:: Task input ::

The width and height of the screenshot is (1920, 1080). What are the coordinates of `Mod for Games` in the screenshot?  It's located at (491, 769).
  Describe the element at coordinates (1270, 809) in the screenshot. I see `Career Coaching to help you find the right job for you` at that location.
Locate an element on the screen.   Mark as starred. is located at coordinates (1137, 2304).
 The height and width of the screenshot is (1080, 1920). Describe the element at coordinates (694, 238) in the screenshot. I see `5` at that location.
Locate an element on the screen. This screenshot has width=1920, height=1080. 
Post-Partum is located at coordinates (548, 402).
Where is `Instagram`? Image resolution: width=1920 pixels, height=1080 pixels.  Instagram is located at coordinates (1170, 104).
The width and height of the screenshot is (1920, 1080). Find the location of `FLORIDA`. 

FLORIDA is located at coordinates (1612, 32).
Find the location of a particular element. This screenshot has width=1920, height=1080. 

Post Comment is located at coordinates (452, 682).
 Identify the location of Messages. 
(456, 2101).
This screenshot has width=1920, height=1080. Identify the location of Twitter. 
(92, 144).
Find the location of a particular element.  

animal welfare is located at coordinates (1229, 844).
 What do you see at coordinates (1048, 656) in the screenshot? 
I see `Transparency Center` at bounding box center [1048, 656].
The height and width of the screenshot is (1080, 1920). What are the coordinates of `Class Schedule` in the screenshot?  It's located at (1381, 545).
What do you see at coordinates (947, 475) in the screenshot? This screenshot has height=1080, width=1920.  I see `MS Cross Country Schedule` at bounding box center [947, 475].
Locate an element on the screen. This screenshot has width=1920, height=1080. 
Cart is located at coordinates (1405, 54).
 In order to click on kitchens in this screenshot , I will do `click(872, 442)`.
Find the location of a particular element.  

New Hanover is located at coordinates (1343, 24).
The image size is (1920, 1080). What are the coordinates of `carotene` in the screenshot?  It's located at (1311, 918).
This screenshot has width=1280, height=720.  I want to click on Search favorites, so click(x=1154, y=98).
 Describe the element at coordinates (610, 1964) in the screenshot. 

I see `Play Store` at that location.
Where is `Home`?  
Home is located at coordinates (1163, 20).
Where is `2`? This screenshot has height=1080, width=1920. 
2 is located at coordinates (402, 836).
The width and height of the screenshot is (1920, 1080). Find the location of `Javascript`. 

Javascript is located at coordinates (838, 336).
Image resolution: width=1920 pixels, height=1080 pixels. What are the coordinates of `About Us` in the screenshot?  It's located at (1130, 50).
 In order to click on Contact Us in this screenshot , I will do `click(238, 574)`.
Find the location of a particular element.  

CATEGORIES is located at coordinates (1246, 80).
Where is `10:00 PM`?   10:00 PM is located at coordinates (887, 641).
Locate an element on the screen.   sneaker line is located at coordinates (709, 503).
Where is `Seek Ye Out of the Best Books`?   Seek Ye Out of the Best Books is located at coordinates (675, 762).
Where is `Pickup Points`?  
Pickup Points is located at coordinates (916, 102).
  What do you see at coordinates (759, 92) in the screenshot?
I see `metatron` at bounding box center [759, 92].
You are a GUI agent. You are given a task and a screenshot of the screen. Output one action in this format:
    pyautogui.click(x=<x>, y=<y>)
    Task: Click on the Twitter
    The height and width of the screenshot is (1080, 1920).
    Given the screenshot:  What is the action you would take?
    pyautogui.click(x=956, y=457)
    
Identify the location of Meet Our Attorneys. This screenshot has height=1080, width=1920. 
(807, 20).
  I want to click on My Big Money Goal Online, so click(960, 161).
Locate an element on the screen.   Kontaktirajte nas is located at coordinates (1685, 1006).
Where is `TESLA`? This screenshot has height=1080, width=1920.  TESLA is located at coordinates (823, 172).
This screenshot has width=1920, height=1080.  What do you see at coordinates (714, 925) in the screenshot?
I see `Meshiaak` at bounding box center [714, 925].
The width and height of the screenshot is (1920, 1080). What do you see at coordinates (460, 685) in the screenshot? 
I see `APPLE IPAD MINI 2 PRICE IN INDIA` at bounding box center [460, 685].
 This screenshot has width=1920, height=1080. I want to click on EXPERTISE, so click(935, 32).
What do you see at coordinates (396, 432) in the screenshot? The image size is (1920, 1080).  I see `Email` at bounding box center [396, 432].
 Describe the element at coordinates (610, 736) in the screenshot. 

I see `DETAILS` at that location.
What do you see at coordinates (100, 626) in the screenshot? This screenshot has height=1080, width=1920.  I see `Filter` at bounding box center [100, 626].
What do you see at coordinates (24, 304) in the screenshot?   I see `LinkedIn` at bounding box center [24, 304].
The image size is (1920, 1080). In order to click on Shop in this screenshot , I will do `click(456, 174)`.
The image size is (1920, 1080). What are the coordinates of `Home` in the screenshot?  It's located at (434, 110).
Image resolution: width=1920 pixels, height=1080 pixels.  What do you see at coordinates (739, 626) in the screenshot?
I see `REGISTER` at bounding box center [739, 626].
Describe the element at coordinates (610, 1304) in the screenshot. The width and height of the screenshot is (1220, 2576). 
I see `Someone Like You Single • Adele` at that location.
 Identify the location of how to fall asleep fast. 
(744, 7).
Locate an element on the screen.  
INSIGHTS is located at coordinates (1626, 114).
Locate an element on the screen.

:::

§ **Written problem**
Revise the listing above by replacing every instance of "Find the location of a particular element" with "Find where a particular element is", and keep everything else the same.

§ **Output for this task**
The width and height of the screenshot is (1920, 1080). What are the coordinates of `Mod for Games` in the screenshot?  It's located at (491, 769).
  Describe the element at coordinates (1270, 809) in the screenshot. I see `Career Coaching to help you find the right job for you` at that location.
Locate an element on the screen.   Mark as starred. is located at coordinates (1137, 2304).
 The height and width of the screenshot is (1080, 1920). Describe the element at coordinates (694, 238) in the screenshot. I see `5` at that location.
Locate an element on the screen. This screenshot has width=1920, height=1080. 
Post-Partum is located at coordinates (548, 402).
Where is `Instagram`? Image resolution: width=1920 pixels, height=1080 pixels.  Instagram is located at coordinates (1170, 104).
The width and height of the screenshot is (1920, 1080). Find the location of `FLORIDA`. 

FLORIDA is located at coordinates (1612, 32).
Find where a particular element is. This screenshot has width=1920, height=1080. 

Post Comment is located at coordinates (452, 682).
 Identify the location of Messages. 
(456, 2101).
This screenshot has width=1920, height=1080. Identify the location of Twitter. 
(92, 144).
Find where a particular element is.  

animal welfare is located at coordinates (1229, 844).
 What do you see at coordinates (1048, 656) in the screenshot? 
I see `Transparency Center` at bounding box center [1048, 656].
The height and width of the screenshot is (1080, 1920). What are the coordinates of `Class Schedule` in the screenshot?  It's located at (1381, 545).
What do you see at coordinates (947, 475) in the screenshot? This screenshot has height=1080, width=1920.  I see `MS Cross Country Schedule` at bounding box center [947, 475].
Locate an element on the screen. This screenshot has width=1920, height=1080. 
Cart is located at coordinates (1405, 54).
 In order to click on kitchens in this screenshot , I will do `click(872, 442)`.
Find where a particular element is.  

New Hanover is located at coordinates (1343, 24).
The image size is (1920, 1080). What are the coordinates of `carotene` in the screenshot?  It's located at (1311, 918).
This screenshot has width=1280, height=720.  I want to click on Search favorites, so click(x=1154, y=98).
 Describe the element at coordinates (610, 1964) in the screenshot. 

I see `Play Store` at that location.
Where is `Home`?  
Home is located at coordinates (1163, 20).
Where is `2`? This screenshot has height=1080, width=1920. 
2 is located at coordinates (402, 836).
The width and height of the screenshot is (1920, 1080). Find the location of `Javascript`. 

Javascript is located at coordinates (838, 336).
Image resolution: width=1920 pixels, height=1080 pixels. What are the coordinates of `About Us` in the screenshot?  It's located at (1130, 50).
 In order to click on Contact Us in this screenshot , I will do `click(238, 574)`.
Find where a particular element is.  

CATEGORIES is located at coordinates (1246, 80).
Where is `10:00 PM`?   10:00 PM is located at coordinates (887, 641).
Locate an element on the screen.   sneaker line is located at coordinates (709, 503).
Where is `Seek Ye Out of the Best Books`?   Seek Ye Out of the Best Books is located at coordinates (675, 762).
Where is `Pickup Points`?  
Pickup Points is located at coordinates (916, 102).
  What do you see at coordinates (759, 92) in the screenshot?
I see `metatron` at bounding box center [759, 92].
You are a GUI agent. You are given a task and a screenshot of the screen. Output one action in this format:
    pyautogui.click(x=<x>, y=<y>)
    Task: Click on the Twitter
    The height and width of the screenshot is (1080, 1920).
    Given the screenshot:  What is the action you would take?
    pyautogui.click(x=956, y=457)
    
Identify the location of Meet Our Attorneys. This screenshot has height=1080, width=1920. 
(807, 20).
  I want to click on My Big Money Goal Online, so click(960, 161).
Locate an element on the screen.   Kontaktirajte nas is located at coordinates (1685, 1006).
Where is `TESLA`? This screenshot has height=1080, width=1920.  TESLA is located at coordinates (823, 172).
This screenshot has width=1920, height=1080.  What do you see at coordinates (714, 925) in the screenshot?
I see `Meshiaak` at bounding box center [714, 925].
The width and height of the screenshot is (1920, 1080). What do you see at coordinates (460, 685) in the screenshot? 
I see `APPLE IPAD MINI 2 PRICE IN INDIA` at bounding box center [460, 685].
 This screenshot has width=1920, height=1080. I want to click on EXPERTISE, so click(935, 32).
What do you see at coordinates (396, 432) in the screenshot? The image size is (1920, 1080).  I see `Email` at bounding box center [396, 432].
 Describe the element at coordinates (610, 736) in the screenshot. 

I see `DETAILS` at that location.
What do you see at coordinates (100, 626) in the screenshot? This screenshot has height=1080, width=1920.  I see `Filter` at bounding box center [100, 626].
What do you see at coordinates (24, 304) in the screenshot?   I see `LinkedIn` at bounding box center [24, 304].
The image size is (1920, 1080). In order to click on Shop in this screenshot , I will do `click(456, 174)`.
The image size is (1920, 1080). What are the coordinates of `Home` in the screenshot?  It's located at (434, 110).
Image resolution: width=1920 pixels, height=1080 pixels.  What do you see at coordinates (739, 626) in the screenshot?
I see `REGISTER` at bounding box center [739, 626].
Describe the element at coordinates (610, 1304) in the screenshot. The width and height of the screenshot is (1220, 2576). 
I see `Someone Like You Single • Adele` at that location.
 Identify the location of how to fall asleep fast. 
(744, 7).
Locate an element on the screen.  
INSIGHTS is located at coordinates (1626, 114).
Locate an element on the screen.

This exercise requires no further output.